Document extract:
President Abdullah Gül's pardon of former Prime Minister Necmettin Erbakan has returned the issue of the presidential pardon system to Turkey's agenda, also highlighting the fact that in comparison to the high number of pardons given by former President Ahmed Necdet Sezer, Gül has granted only a limited number.
While Gül has extended presidential pardons to only to three people, Sezer pardoned 269 individuals. Süleyman Demirel, the ninth president, granted pardons to 100 prisoners, whereas eighth President Turgut Özal pardoned 21 and seventh President Kenan Evren pardoned 27.
Furthermore, all criminals pardoned by Sezer had been convicted of terrorism, and three were later killed in a shootout with security forces in the Southeast. In contrast, Gül pardoned former Prime Minister Erbakan, who was convicted on charges of corruption and has been serving his time at home. To justify his pardon, Gül cited a report prepared by forensic medicine authorities showing that Erbakan's health was deteriorating.
Erbakan began serving his sentence at home in the district of Altınoluk near Balıkesir on May 26 and would have completed his two years, four months of house arrest on Sept. 23, 2010. Under the Turkish Penal Code (TCK), convicted suspects over 75 years of age can serve jail time at home provided the sentence is less than three years. The Supreme Court of Appeals in April of last year upheld a local court's decision to sentence Erbakan to serve the nearly two-and-a-half-year prison sentence at home.
Erbakan, who was also the leader of the now-defunct Welfare Party (RP), was convicted in a lawsuit known as the "lost trillion" case but was able to postpone serving his sentence by submitting medical reports to the court. The lost trillion case concerns the disappearance of more than TL 1 trillion in Treasury grants to the RP.
Gül pardoned two prisoners for health reasons. Derviş Uzun, a convicted murderer, later became paralyzed from a gunshot wound and appealed to the president for amnesty. Gül also granted a pardon to Mehmet Akatekin, convicted of killing a village headman, because he was later diagnosed as schizophrenic. Article 104 of the Turkish Constitution endows presidents with the right to provide pardons for reasons of illness and age.
Political ideology played an important role in Sezer's pardons, noted AK Party Samsun deputy Musa Uzunkaya, who provided details on some of the pardoned criminals during Sezer's presidency. Speaking to Today's Zaman, he stated: "All the people pardoned by Sezer belonged to far leftist groups and were convicted of terror crimes. Some returned to the mountains to perpetrate terrorism on the Turkish people; some were later captured in armed clashes."
Of the 269 criminals pardoned by Sezer, 40 belonged to the leftist terrorist organization the Revolutionary People's Liberation Party/Front (DHKP/C), six to the Kurdistan Workers' Party (PKK), 28 to the Communist Party of Turkey/Marxist-Leninist (TKP-ML TİKKO), 28 to the Revolutionary Communist Union of Turkey (TİKB), 19 to the leftist group Dev-Sol, 17 to the Marxist-Leninist Communist Party (MLKP), 15 to the People's Liberation Party-Front of Turkey (THKP-C), three to the Revolutionary Party of Turkey (TDP), two to the Communist Workers Party of Turkey (TKİP), two to the TEKP Leninist Guerillas, one to the Revolutionary People's Party (DHP) and one to the Revolutionary Way (Dev-Yol). Sezer also pardoned seven murderers, three rapists, six gang members and four drug traffickers.

Provided records:
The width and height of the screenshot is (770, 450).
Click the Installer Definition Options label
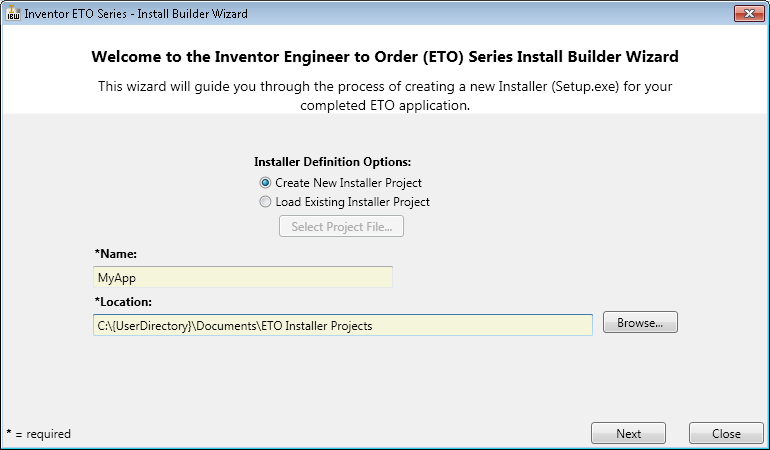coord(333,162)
==
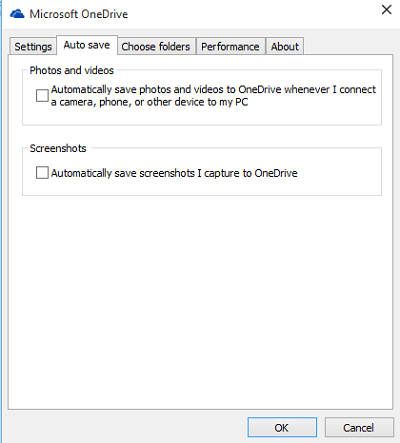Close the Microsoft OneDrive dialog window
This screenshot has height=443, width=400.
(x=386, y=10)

Work item A: List every Turkish president named in the article on presidential pardons.
Work item B: According to the article on presidential pardons, what does the "lost trillion" case concern?
Work item C: Return the passage of the article on presidential pardons between "Erbakan, who was also" and "illness and age.", inclusive.
Use only the article on presidential pardons as your source.

Your solution A: Abdullah Gül, Ahmed Necdet Sezer, Süleyman Demirel, Turgut Özal, Kenan Evren

Your solution B: It concerns the disappearance of more than TL 1 trillion in Treasury grants to the Welfare Party (RP).

Your solution C:
Erbakan, who was also the leader of the now-defunct Welfare Party (RP), was convicted in a lawsuit known as the "lost trillion" case but was able to postpone serving his sentence by submitting medical reports to the court. The lost trillion case concerns the disappearance of more than TL 1 trillion in Treasury grants to the RP.
Gül pardoned two prisoners for health reasons. Derviş Uzun, a convicted murderer, later became paralyzed from a gunshot wound and appealed to the president for amnesty. Gül also granted a pardon to Mehmet Akatekin, convicted of killing a village headman, because he was later diagnosed as schizophrenic. Article 104 of the Turkish Constitution endows presidents with the right to provide pardons for reasons of illness and age.